Image: © Andrei/Stock.adobe.com

Share on FacebookTweet about this on TwitterShare on LinkedInShare on Google+Pin on PinterestShare on RedditEmail this to someone

Issues at WeWork have hit the Japanese investment powerhouse hard, with its chair taking much of the blame.

SoftBank’s reputation – and bank balance – is being hit hard, according to the Associated Press, which reported that the Japanese investment giant posted its first quarterly loss in 14 years, totalling around $6.4bn.

Much of this has been down to a series of issues with one of its big investments, WeWork, following a profile by the Wall Street Journal on Adam Neumann, the former WeWork CEO. The publication cited sources who claimed he was erratic and, in one instance, fired 7pc of WeWork’s staff and held a party immediately after for those who had not been let go.

‘The perception is that SoftBank is being dragged down into the quagmire of WeWork’
– MASAYOSHI SON

SoftBank later asked WeWork to shelve its planned IPO, fearing the controversy surrounding the situation could dissuade investors from supporting the second iteration of its Vision Fund. The Japanese firm then decided to pump $9.5bn into WeWork last month as part of a rescue package that saw it take an 80pc stake in the company.

For its latest financial quarter, SoftBank took on a charge of $4.6bn from the resulting WeWork fallout. Also, continued losses at Uber – another key SoftBank investment – amounting to $1bn in the last quarter, has added further to SoftBank’s financial woes.

WeWork ‘not a sinking ship’

SoftBank’s chair and chief executive, Masayoshi Son, admitted there were “mistaken investment moves” and that the negative pieces on WeWork were “true in some sense”. However, he claimed that the situation is now under control.
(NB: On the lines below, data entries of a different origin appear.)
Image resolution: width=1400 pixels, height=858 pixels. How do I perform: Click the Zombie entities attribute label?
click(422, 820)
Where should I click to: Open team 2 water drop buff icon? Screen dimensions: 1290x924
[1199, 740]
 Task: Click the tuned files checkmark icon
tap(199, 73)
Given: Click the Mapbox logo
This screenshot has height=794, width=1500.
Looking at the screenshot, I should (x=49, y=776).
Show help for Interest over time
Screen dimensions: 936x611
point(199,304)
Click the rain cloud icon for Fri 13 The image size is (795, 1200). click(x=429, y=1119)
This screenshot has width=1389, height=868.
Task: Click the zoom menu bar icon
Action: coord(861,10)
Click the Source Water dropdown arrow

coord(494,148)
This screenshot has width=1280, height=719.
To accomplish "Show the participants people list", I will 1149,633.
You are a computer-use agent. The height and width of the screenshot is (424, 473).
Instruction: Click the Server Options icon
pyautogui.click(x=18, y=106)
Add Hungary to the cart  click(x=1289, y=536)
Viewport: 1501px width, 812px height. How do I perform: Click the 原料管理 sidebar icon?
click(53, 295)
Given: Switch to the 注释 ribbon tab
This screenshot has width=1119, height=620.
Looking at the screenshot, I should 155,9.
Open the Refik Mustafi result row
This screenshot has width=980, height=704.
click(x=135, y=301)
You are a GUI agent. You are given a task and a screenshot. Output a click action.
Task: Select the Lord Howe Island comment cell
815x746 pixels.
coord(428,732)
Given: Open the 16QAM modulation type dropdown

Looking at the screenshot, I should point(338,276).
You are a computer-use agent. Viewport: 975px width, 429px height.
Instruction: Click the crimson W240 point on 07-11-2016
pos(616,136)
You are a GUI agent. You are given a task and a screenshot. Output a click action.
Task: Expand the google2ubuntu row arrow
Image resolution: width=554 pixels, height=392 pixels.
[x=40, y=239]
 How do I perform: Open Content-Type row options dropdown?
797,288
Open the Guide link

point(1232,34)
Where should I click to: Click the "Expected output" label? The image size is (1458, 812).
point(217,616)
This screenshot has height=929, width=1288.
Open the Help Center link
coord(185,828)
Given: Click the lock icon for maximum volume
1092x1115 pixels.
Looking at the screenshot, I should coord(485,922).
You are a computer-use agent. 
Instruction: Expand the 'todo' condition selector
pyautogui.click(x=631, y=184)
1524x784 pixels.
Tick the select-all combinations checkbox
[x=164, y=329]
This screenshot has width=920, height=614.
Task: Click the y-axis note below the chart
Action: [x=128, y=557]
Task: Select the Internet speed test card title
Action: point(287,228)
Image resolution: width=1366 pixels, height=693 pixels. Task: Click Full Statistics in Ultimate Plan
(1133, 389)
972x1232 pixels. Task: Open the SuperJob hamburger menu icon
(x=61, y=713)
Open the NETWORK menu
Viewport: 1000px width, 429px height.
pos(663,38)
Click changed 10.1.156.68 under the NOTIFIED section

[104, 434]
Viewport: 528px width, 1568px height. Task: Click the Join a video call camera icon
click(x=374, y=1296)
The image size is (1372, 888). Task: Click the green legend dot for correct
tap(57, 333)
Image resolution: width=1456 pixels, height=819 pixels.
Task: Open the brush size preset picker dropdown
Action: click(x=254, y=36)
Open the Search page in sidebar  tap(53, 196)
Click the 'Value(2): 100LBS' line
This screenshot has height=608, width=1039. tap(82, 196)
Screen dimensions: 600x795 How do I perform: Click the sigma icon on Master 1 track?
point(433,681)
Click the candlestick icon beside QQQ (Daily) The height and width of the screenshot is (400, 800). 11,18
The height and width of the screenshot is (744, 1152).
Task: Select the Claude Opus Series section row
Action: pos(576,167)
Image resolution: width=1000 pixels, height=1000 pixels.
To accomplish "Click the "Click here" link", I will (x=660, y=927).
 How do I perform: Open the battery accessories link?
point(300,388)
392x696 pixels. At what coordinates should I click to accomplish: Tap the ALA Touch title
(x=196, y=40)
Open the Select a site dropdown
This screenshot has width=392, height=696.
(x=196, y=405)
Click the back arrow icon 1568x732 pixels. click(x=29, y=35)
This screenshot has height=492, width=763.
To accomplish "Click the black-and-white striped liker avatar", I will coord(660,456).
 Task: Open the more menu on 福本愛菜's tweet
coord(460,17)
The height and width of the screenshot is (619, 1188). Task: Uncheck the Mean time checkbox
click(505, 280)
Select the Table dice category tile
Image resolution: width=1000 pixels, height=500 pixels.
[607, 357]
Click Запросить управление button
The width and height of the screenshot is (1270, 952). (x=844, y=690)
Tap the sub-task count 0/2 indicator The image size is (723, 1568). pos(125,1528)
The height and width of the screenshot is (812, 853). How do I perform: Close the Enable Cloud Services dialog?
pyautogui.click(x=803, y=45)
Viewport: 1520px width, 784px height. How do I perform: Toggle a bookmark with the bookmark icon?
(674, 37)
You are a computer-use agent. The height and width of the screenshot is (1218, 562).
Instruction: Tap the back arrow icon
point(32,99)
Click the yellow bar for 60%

“The perception is that SoftBank is being dragged down into the quagmire of WeWork,” he said. “I am looking back with true regret about the mistaken investment moves that I have made.”

He also emphasised that WeWork is “not a sinking ship” and that SoftBank’s chief operating officer, Marcelo Claure, will be brought in to bolster the shared workspace company’s corporate governance.

However, speaking with Bloomberg, Jefferies Group senior analyst Atul Goyal was critical of Son’s role in the WeWork crisis.

“Son’s handling of WeWork raises some fundamental questions about his investment strategy that need to be addressed,” he said. “There will be more failed investments in the future, how does he plan to handle them?”